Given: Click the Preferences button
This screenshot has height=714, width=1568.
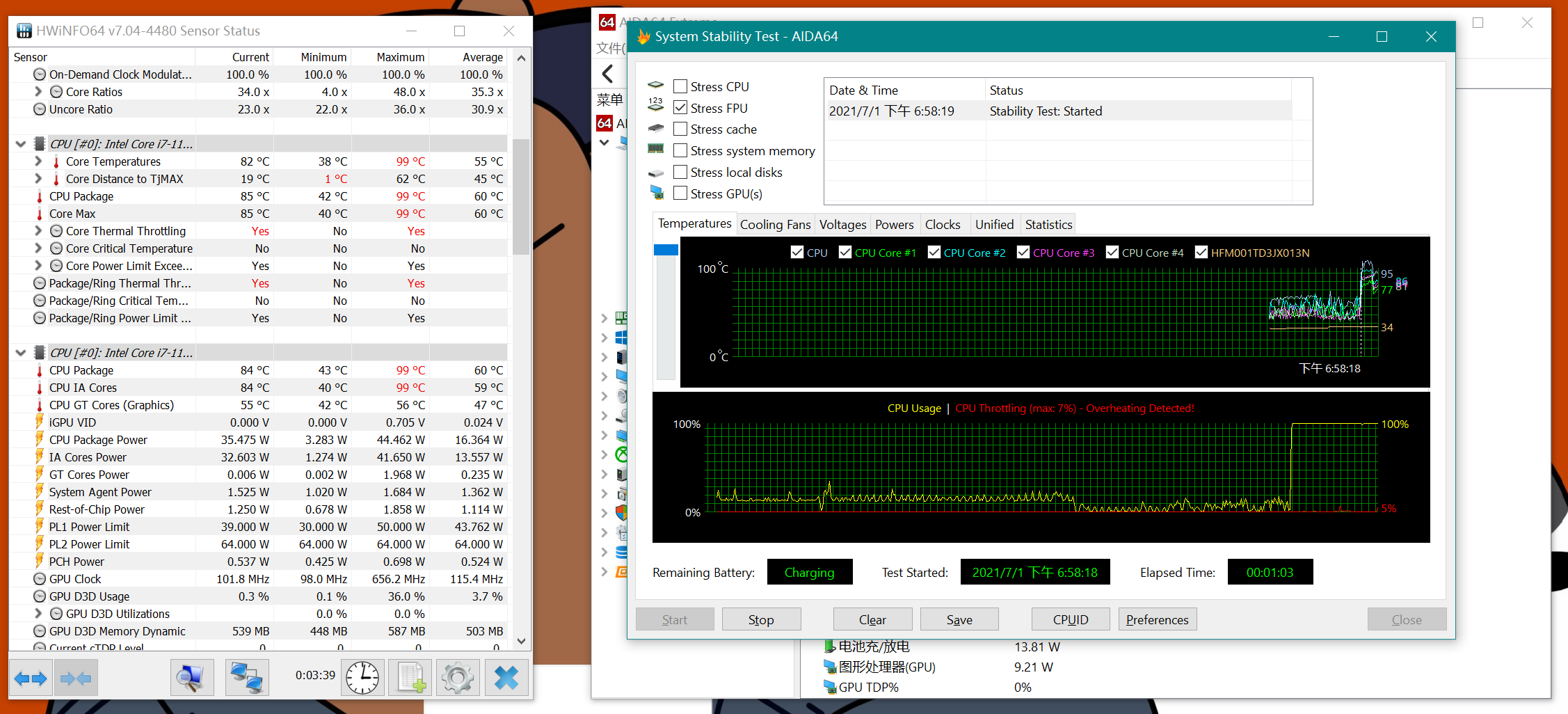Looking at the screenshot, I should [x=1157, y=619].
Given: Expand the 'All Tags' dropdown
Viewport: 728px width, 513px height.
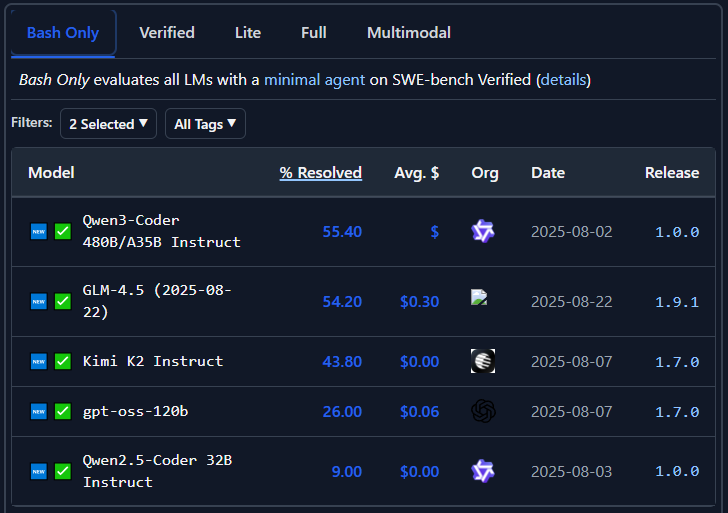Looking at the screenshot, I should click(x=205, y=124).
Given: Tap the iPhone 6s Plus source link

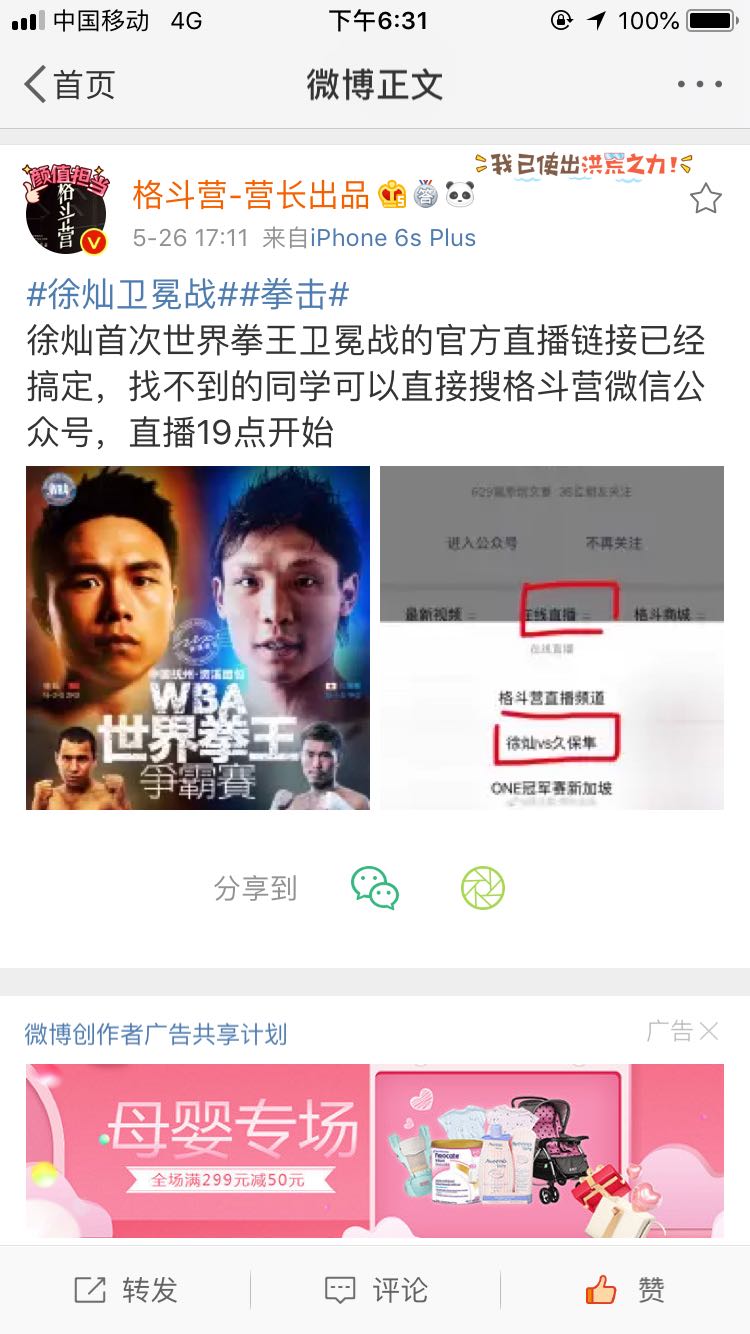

#### [Problem requirements]
With the pictures left out, output exactly the lines that begin at the line containing "Viewport: 728px width, 513px height." and end at the last line of the material.

#### [Exercise response]
Viewport: 728px width, 513px height.
Looking at the screenshot, I should click(x=205, y=124).
Given: Tap the iPhone 6s Plus source link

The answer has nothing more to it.